Since this is Season One, Episode One of what I am happy will be a few opportunities to wax poetically about bourbon, I suspect it would be good to start with a question I am often asked: What got you so into bourbon in the first place?
I have to preface the answer with some background, which is that prior to one specific occasion, I had no interest whatsoever in bourbon. I went through my quasi-adolescent Boones Farm wine phase. That led to tequila sunrises. Then I moved on to vodka or rum with whatever canned beverage was available and, of course, to various beers. There was also a fine wine phase and the obligatory rite of trying scotch, which didn’t stick. More often than not, I had to apologize for discarding the tiny umbrella stuck in many of my drinks.
All of the above were rarely consumed in excess.
A few years back, I found myself on a business trip to Washington, D.C., experiencing some unusual chest pain. I thought it would go away after a full day and a subsequent good night’s sleep. The next day it was still there, and I started to worry about consequences of a major event away from home.
But by the end of the second day, I made the immature decision to lean into it: If I am going out, I am going out big. I had a steak dinner and found myself at a bar called Bourbon, where I continued the lean by ordering a fine sample of the namesake spirit.

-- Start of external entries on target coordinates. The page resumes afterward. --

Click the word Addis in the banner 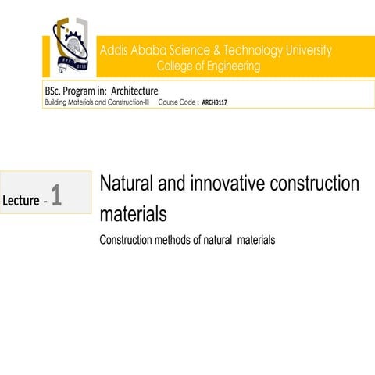click(x=114, y=51)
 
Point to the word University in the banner click(x=307, y=51)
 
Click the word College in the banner click(x=176, y=66)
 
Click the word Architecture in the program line click(x=134, y=91)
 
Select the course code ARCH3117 click(x=214, y=102)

Again, I previously had no interest in brown liquor. However, I drank the bourbon and immediately felt relief—and I mean instantly.

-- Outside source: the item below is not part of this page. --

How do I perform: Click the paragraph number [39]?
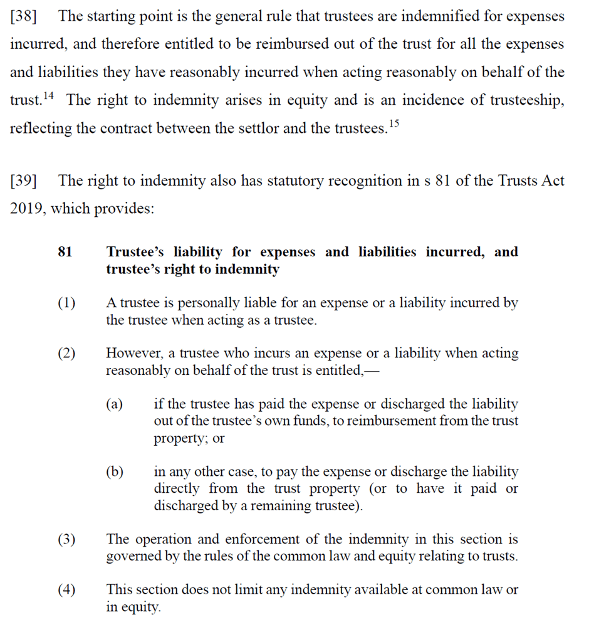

The next morning, I flew back to Milwaukee and went straight to a store to purchase a bottle of bourbon. I had no idea what I was doing, but Jefferson’s Groth Reserve Cask Finish happened to be on the top shelf, and it was a fortuitous selection.
I brought the bottle home, took a picture of it. And I’ve had a bourbon pretty much every day since.

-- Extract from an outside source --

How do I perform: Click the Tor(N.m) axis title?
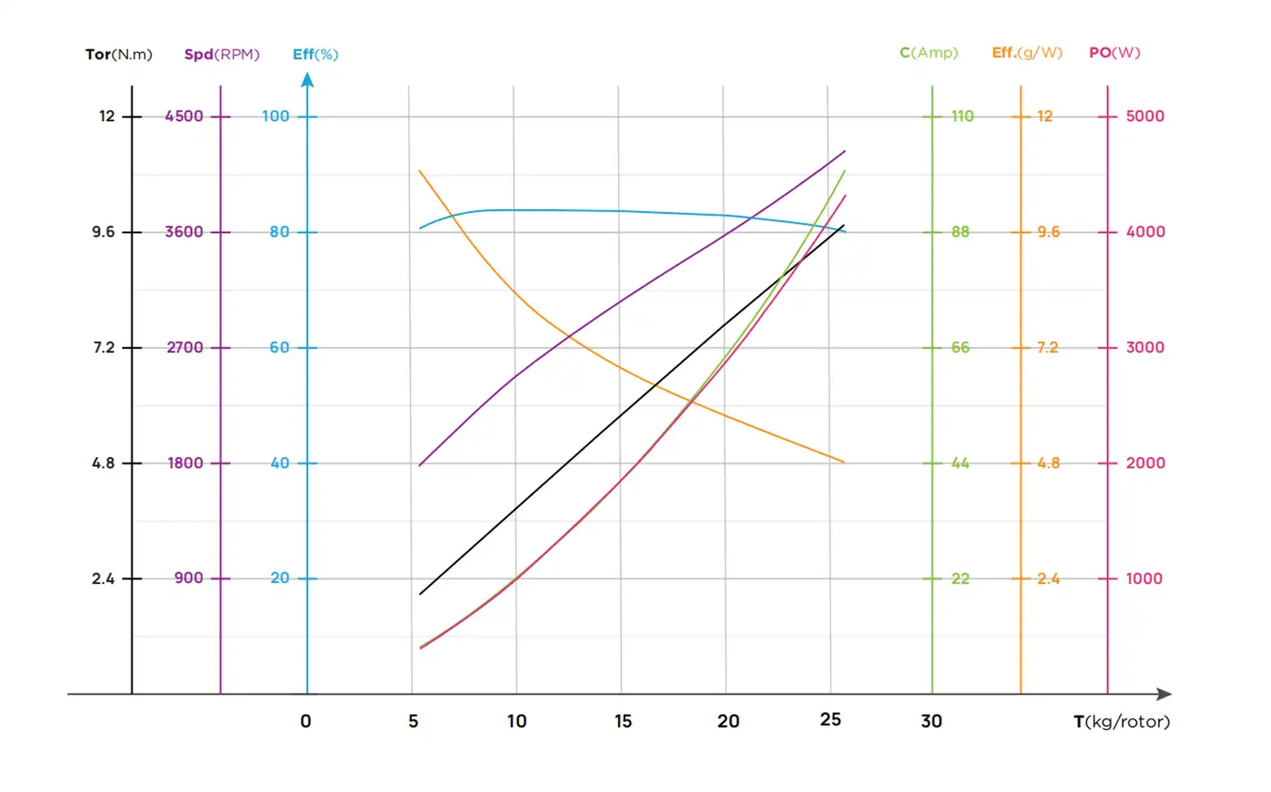click(x=119, y=54)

Also, years later, while I was exploring the so-called Kentucky Bourbon Trail, I visited the Kentucky Artisan Distillery, which is unlike many of the other places people visit on the trail because it produces well-known brands for other companies as a contract distiller and bottler. All of Jefferson’s cask-aged bourbons come from KAD. When I visited, they happened to have a number of bottles of the Groth Reserve, which was being discontinued. I took a picture of that, too. And took a few bottles home (as you can see).
By the way, you may have heard of Jefferson’s Ocean, another bourbon from the company that is aged at sea. It is not a gimmick, and I hope to tell its story in a subsequent column.
For now, though, just like my wife, you may be asking why I glossed over and ignored two days of chest pain, which she had me check out after I got home.
I came to learn two things. First, after a visit with a medical expert who had me do a lot of running on a treadmill, it was confirmed that the chest pains were simply caused by pulling a muscle during a prior workout. Second, the immediate relief I felt sipping bourbon at Bourbon was diagnosed by some spirit experts as a textbook case of the “Kentucky Hug,” the literal warm feeling a person gets in their chest from consuming a powerful elixir. Like someone trapped in an avalanche who takes a life-saving sip from the cask attached to a Saint Bernard’s collar, I had spent two days fixating on the tightness in my chest, but the bourbon produced an instant relaxing distraction.
Despite hearing that logical explanation for my chest pain, I maintained the belief that a little bit of that daily lubricant magic was worth continuing, and it set me off on a journey to learn more about bourbon.
Steve Palec is chief marketing officer of Milwaukee-based commercial real estate development firm Irgens.